Hebrew, Arabic, and Persian text can add an extra level of fun. Not just because they use a different alphabet, but also because they are written from right to left. Here is an example in Hebrew:

examples/hebrew.txt

שלום עולם

And here are the numbers behind the scene:

$ xxd -c 1 -d examples/hebrew.txt
00000000: d7  .
00000001: a9  .
00000002: d7  .
00000003: 9c  .
00000004: d7  .
00000005: 95  .
00000006: d7  .
00000007: 9d  .
00000008: 20
00000009: d7  .
00000010: a2  .
00000011: d7  .
00000012: 95  .
00000013: d7  .
00000014: 9c  .
00000015: d7  .
00000016: 9d  .
00000017: 0a  .

The only familiar item here is the space index 8 that is represented by the hexa 20 decimal 32 as in the other cases.

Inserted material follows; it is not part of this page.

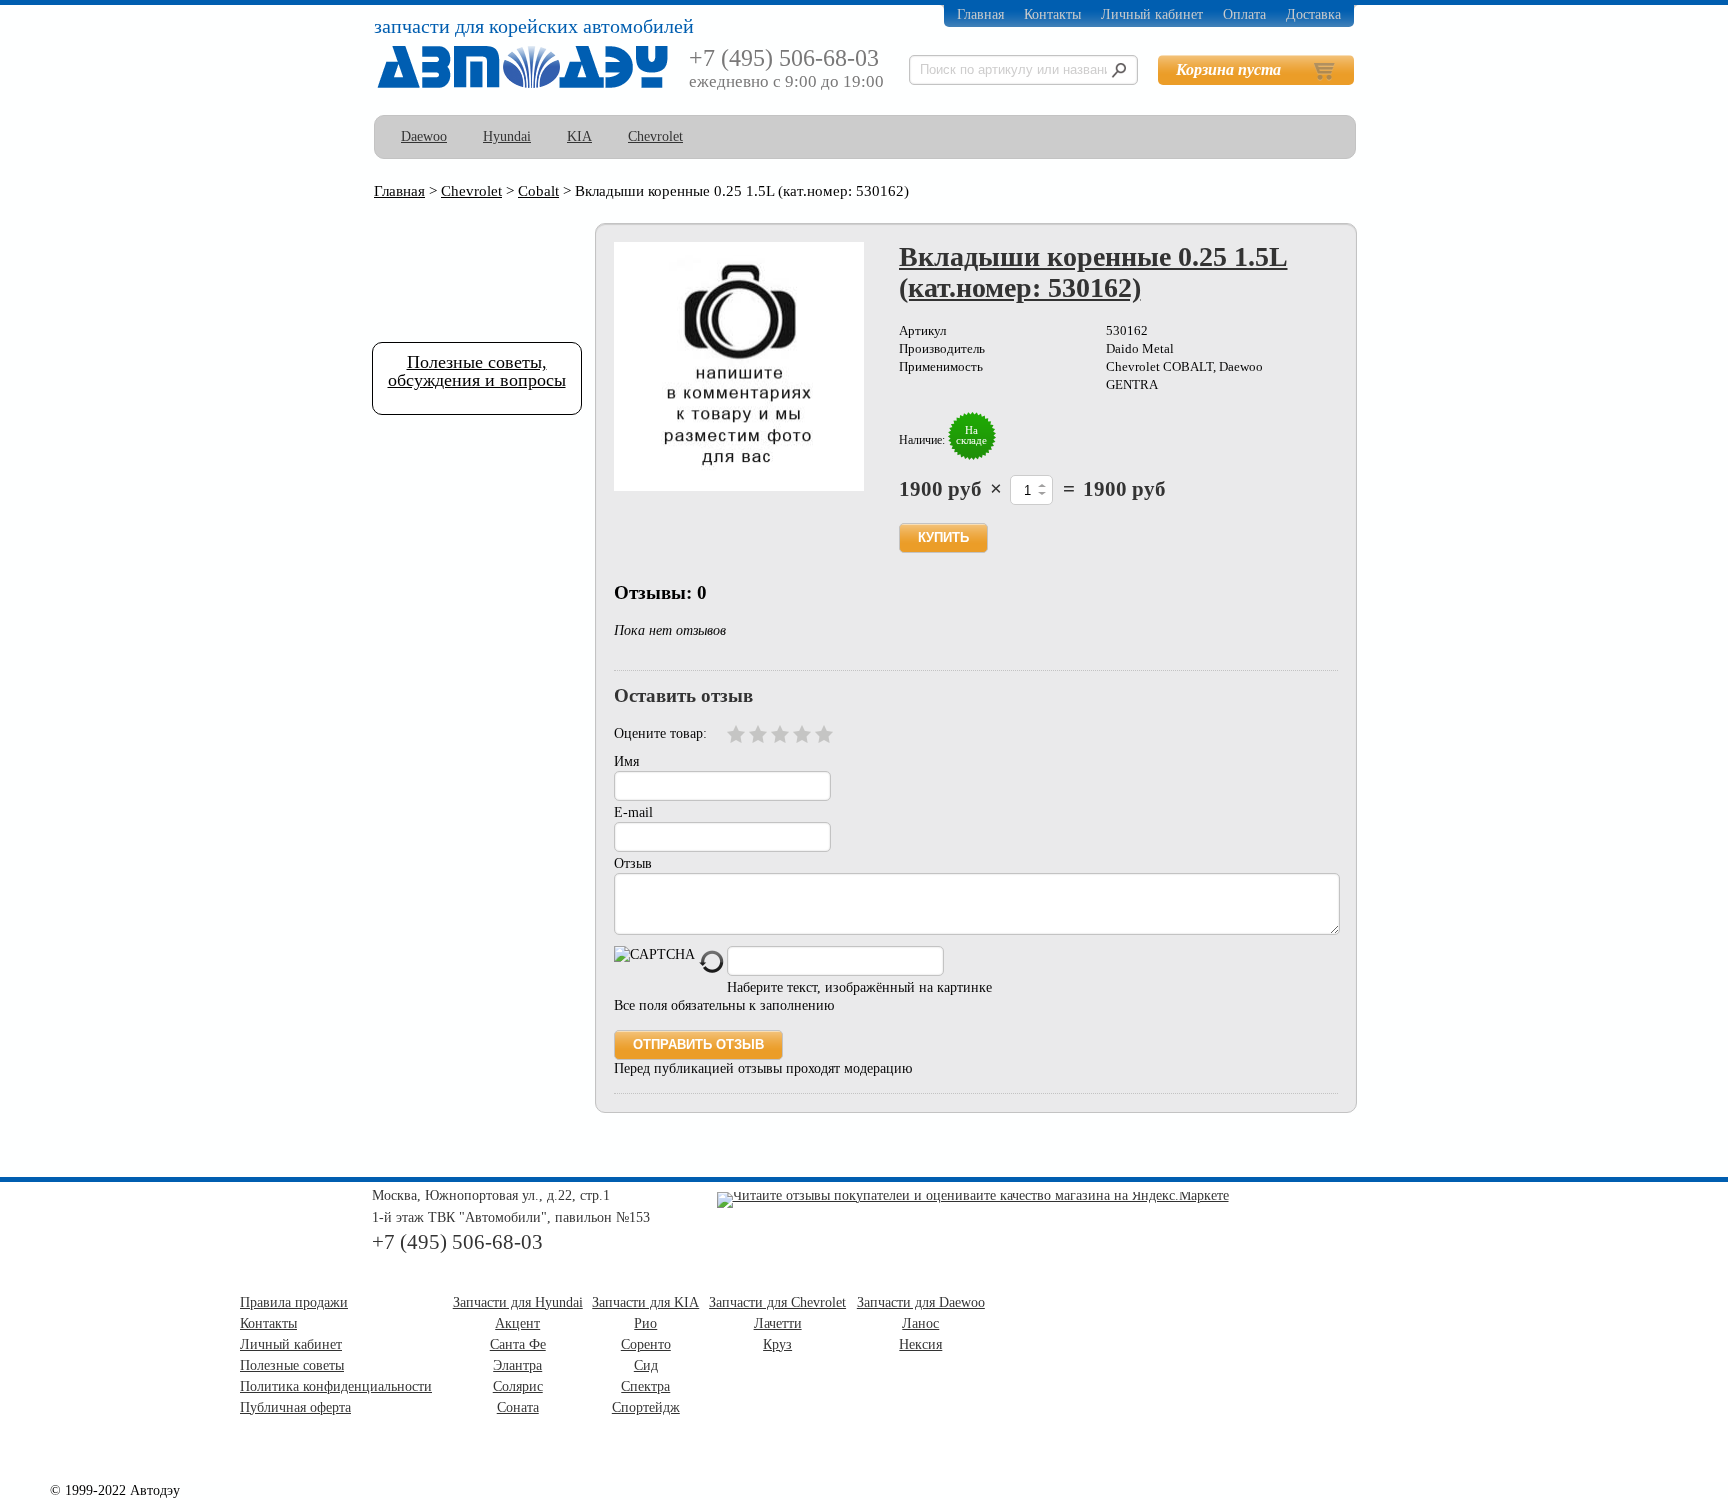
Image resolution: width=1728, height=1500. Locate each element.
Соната (518, 1407)
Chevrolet (655, 136)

The letter ש is the first character, on the right-hand side of the text. It is represented by d7 a9 (decimal 55209). See it here.

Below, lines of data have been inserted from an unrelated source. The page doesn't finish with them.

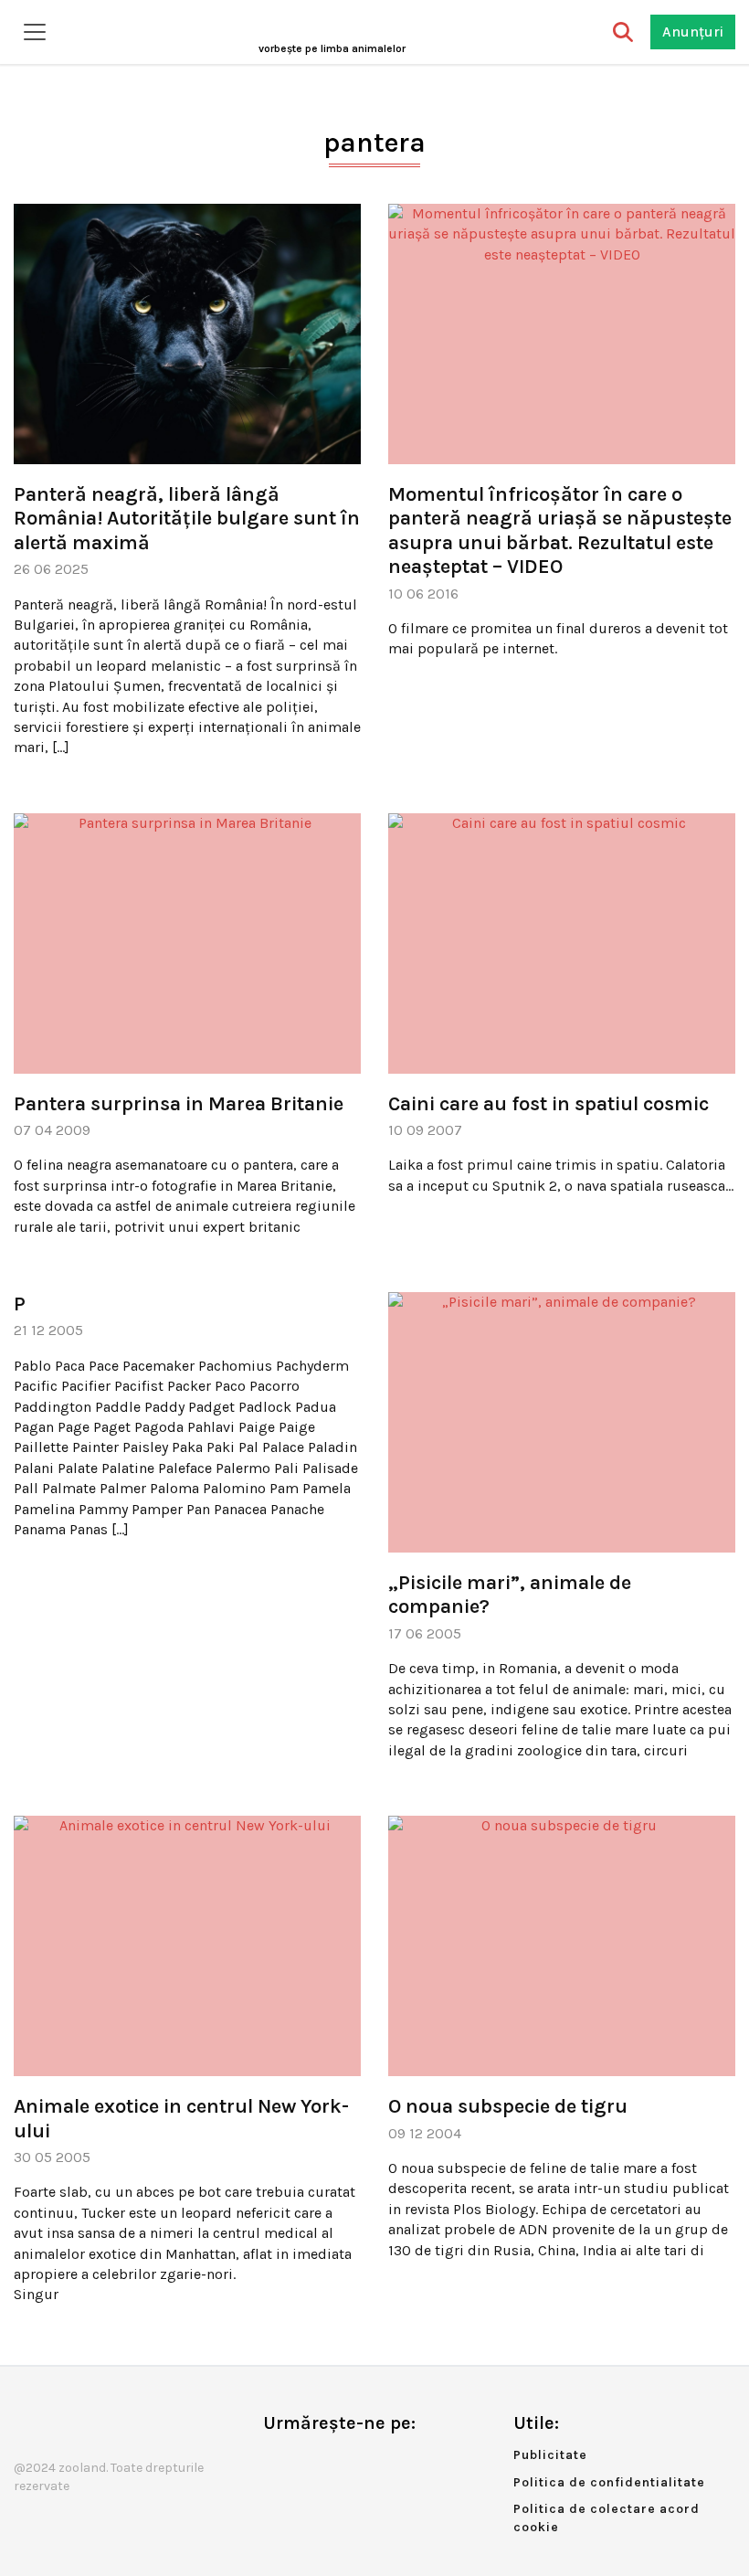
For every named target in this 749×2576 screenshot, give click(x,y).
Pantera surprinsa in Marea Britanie (178, 1104)
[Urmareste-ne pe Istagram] (337, 2461)
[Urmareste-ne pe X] (307, 2461)
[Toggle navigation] (35, 32)
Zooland (332, 48)
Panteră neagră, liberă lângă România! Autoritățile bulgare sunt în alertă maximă (187, 518)
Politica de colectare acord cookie (606, 2518)
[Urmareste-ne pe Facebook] (276, 2461)
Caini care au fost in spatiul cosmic (548, 1104)
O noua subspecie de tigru (508, 2106)
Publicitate (550, 2455)
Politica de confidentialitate (609, 2482)
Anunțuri (692, 31)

Then comes ל the second character from the right. It is d7 9c (decimal 55196). See here

Korean, Japanese, Chinese, Thai, Urdu, ...

I won't go into that as I am not familiar with either of those

Emojies

However emojies are very common and well understood. Sort of.

examples/emojies.txt

👷👸👹👺👻✍👼👽👾👿💀💁💂

$ xxd -c 1 -d examples/emojies.txt
00000000: f0  .
00000001: 9f  .
00000002: 91  .
00000003: b7  .
00000004: f0  .
00000005: 9f  .
00000006: 91  .
00000007: b8  .
00000008: f0  .
00000009: 9f  .
00000010: 91  .
00000011: b9  .
00000012: f0  .
00000013: 9f  .
00000014: 91  .
00000015: ba  .
00000016: f0  .
00000017: 9f  .
00000018: 91  .
00000019: bb  .
00000020: e2  .
00000021: 9c  .
00000022: 8d  .
00000023: f0  .
00000024: 9f  .
00000025: 91  .
00000026: bc  .
00000027: f0  .
00000028: 9f  .
00000029: 91  .
00000030: bd  .
00000031: f0  .
00000032: 9f  .
00000033: 91  .
00000034: be  .
00000035: f0  .
00000036: 9f  .
00000037: 91  .
00000038: bf  .
00000039: f0  .
00000040: 9f  .
00000041: 92  .
00000042: 80  .
00000043: f0  .
00000044: 9f  .
00000045: 92  .
00000046: 81  .
00000047: f0  .
00000048: 9f  .
00000049: 92  .
00000050: 82  .

The first one is apparently called construction worker It is represented by 4 bytes. In hexa: F0 9F 91 B7 (in decimal 4,036,989,367. Yes that's a big number).

The rest are similar.

Unicode Table

You can copy any character, including an emoji from this article or from elsewhere and paste it in the search form of the Unicode table to find the information about it.

Conclusion

There is a lot more to say about representation of content in files, both historically and the current best practices, but I think this will be enough for now. I'll cover some related subjects later on.